**** 読む文章

●はじめに
いきなり自己紹介とは、唐突の感がありますが、本文を読まれる方には、そうしたほうが便利かと思うからです。と申しますのは、ここには、さまざまな戦場の姿がありのままに記されており、師団長、連隊長、参謀、下士官や一般の兵隊さんが登場してきます。その内容はほとんど全部といっていいくらい、私自身の長い軍隊生活、戦場体験の中から生まれたものばかりです。
したがって私が、どんな軍歴をへてきたかを知っていただくことによって、「ああこの話は、あの頃のことだな」とわかっていただけるし、失敗談、成功談、エピソードの中から昔の軍隊や戦場というものがどんなものであったかを、若い人たちにも、多少なりとも理解していただけるだろうと考えたからです。

********

**やること**.
上にある、軍隊生活と戦場での体験についての文章を、最後の文の後から書き継いでください。

**** 与えられた情報

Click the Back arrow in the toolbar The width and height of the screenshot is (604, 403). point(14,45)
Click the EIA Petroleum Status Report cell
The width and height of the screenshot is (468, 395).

********

**結果**.
私は、大正六年(一九一七年)の生まれで、満州事変(昭和六年/一九三一年)の翌年、東京陸軍幼年学校に入りました。この年の五月、犬養首相が官邸で陸海軍人によって暗殺されるという、いわゆる五・一五事件が起きました。昭和一○年、陸士の五一期生となりましたが、翌一一年二月、日本を震撼させたあの二・二六事件に際会しました。一二年、歩兵第八連隊の士官候補生となり、満州国新京(今の長春)に駐屯していた時に支那事変が勃発しました。その四年後に対米英蘭戦争(大東亜戦争)が起きようとは、誰が予想したでしょうか。このような激動の時代に、私は少青年期を過ごし、父の志を継いで軍人の道を選んだのであります。
父は陸軍士官学校(陸士)一八期の軍人で、大正時代、三年間、中国のシルクロード地区に勤務し、満州事変の時は関東軍飛行隊長でありました。
私は昭和一三年の一二月に陸士を卒業し、見習士官の時には、満州東部の討匪戦に独立小隊長として参加しました。相手は民族系の謝文東の部隊と共産系の王陰武の部隊でした。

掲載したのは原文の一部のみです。